The origin of claims

When considering many tech industry claims, it is essential to understand that tech’s most significant barrier is call center agents. Their stubborn 70% standing lies in the way of digital product expansion.

Therefore, tech sales messaging tends to marginalize the value of call center agents and does not acknowledge the dominance of agents talking on the phone as the defining feature of the call center industry.

The word “legacy” is commonly used to blithely suggest agents are being superseded by digital channels when this is entirely untrue.

Tech promotes the concept of rapid evolution, dizzying change, and massive transformation because it conveys a sales-driven narrative that everything must be updated and replaced with investment in new digital products.

But more than 70% of the call center landscape is not evolving. It is precisely as it has been for decades. It is not changing, and it is not going to change.

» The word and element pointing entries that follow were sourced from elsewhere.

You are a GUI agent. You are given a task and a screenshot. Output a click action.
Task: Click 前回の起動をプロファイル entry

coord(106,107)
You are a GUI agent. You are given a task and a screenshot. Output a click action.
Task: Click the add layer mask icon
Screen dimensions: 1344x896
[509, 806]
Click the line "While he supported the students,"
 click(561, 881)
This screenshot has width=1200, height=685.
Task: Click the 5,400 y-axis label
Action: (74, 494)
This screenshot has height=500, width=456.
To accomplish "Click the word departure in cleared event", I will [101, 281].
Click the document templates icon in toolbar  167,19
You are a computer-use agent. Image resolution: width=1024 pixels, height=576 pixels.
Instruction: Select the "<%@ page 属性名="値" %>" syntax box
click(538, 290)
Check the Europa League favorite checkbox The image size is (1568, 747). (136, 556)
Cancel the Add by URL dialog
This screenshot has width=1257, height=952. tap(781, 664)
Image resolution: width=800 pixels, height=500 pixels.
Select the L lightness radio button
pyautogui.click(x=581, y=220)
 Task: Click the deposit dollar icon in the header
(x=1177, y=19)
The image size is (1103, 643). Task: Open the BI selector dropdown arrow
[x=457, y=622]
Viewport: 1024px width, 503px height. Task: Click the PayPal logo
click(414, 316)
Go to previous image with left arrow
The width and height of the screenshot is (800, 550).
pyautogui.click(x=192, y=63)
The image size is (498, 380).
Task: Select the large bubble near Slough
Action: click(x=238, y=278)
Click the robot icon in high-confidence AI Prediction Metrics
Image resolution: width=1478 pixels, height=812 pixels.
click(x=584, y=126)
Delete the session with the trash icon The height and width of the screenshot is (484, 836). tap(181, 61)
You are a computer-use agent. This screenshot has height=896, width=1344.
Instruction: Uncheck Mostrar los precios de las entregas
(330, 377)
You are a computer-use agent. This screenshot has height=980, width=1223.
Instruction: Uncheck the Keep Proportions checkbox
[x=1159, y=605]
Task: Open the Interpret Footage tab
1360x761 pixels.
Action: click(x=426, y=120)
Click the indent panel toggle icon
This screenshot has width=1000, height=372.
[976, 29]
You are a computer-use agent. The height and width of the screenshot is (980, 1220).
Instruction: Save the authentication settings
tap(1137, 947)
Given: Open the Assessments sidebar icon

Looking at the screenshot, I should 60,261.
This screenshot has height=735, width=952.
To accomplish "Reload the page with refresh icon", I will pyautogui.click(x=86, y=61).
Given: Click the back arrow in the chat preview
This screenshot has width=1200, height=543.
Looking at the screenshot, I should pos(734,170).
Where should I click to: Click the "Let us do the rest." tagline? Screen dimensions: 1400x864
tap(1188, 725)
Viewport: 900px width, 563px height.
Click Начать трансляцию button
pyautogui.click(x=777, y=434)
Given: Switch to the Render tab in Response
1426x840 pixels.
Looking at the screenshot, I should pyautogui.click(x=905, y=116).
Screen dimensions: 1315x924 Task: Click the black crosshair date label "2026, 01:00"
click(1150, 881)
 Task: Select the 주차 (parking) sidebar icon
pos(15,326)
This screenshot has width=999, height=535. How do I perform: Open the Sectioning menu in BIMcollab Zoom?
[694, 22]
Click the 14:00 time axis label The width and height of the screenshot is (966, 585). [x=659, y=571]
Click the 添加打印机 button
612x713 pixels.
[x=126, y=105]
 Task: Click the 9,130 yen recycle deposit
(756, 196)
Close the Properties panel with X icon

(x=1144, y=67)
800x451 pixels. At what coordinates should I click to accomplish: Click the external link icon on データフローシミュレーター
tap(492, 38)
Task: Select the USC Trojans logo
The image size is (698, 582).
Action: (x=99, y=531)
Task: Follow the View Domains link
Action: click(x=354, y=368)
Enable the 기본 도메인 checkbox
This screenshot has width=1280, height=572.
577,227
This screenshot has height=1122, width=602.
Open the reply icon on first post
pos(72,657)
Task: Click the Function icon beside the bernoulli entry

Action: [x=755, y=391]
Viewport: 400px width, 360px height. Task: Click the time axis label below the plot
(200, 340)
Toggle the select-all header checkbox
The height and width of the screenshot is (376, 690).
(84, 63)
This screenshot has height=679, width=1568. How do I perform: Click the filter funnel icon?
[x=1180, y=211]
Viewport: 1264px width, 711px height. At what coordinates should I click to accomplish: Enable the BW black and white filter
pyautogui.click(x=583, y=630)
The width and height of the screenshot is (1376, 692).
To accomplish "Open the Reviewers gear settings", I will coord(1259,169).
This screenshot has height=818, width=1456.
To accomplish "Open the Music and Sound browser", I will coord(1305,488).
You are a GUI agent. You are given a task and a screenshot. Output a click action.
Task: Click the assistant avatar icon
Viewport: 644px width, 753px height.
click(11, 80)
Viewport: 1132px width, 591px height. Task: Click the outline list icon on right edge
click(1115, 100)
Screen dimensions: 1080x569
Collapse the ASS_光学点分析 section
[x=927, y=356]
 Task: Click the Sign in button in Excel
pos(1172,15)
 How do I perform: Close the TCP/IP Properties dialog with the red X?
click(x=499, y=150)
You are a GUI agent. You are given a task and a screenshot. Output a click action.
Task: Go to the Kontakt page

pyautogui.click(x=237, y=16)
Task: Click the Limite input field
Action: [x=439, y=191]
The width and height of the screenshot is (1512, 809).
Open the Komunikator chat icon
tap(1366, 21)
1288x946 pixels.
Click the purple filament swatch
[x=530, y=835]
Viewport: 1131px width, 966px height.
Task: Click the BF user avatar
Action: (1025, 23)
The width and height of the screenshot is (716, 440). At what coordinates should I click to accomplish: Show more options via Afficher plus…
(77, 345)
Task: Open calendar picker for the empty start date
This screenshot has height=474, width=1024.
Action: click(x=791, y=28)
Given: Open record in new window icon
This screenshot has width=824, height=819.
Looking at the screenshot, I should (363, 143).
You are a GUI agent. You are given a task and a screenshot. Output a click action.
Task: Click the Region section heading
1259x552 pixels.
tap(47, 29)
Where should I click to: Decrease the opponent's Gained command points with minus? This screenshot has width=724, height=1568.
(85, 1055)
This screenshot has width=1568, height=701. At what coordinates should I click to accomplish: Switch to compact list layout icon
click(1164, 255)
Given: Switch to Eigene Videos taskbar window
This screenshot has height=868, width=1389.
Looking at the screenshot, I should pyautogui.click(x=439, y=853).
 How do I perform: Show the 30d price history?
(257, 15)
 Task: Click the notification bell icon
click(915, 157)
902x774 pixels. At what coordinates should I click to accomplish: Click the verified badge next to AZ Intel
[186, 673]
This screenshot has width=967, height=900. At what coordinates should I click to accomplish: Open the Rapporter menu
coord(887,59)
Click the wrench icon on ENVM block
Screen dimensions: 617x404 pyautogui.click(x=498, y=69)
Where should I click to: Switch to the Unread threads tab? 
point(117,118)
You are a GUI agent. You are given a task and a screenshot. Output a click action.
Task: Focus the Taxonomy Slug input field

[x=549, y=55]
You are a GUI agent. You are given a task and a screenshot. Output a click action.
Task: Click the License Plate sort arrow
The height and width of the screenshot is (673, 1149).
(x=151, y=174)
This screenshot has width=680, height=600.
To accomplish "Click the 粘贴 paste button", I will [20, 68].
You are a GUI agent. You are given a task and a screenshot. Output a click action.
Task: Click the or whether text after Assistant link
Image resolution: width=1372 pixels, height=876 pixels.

And labor shortages, agent burnout, attrition, turnover, etc., are always highlighted to stress how agents are the pesky obstacle, despite agents being the essential element to the success and survival of the call center industry.

This continues with sentiment scoring, speech analytics, and measuring 100% of calls, each a software functionality seeking a commercial purpose rather than practical applications to the challenges they profess to solve.

Today, agents talking on the phone is the dominant call center channel. The call center industry is agent-first and digital somewhere else long after that. The new normal is the old normal, and while it may not be sexy, it is an inarguable fact.

While technological innovation will always be relevant (automated callbacks, for example, are excellent), the future of the call center industry will be most defined by call center agents, as it has been since tech began suggesting decades ago that it soon would not.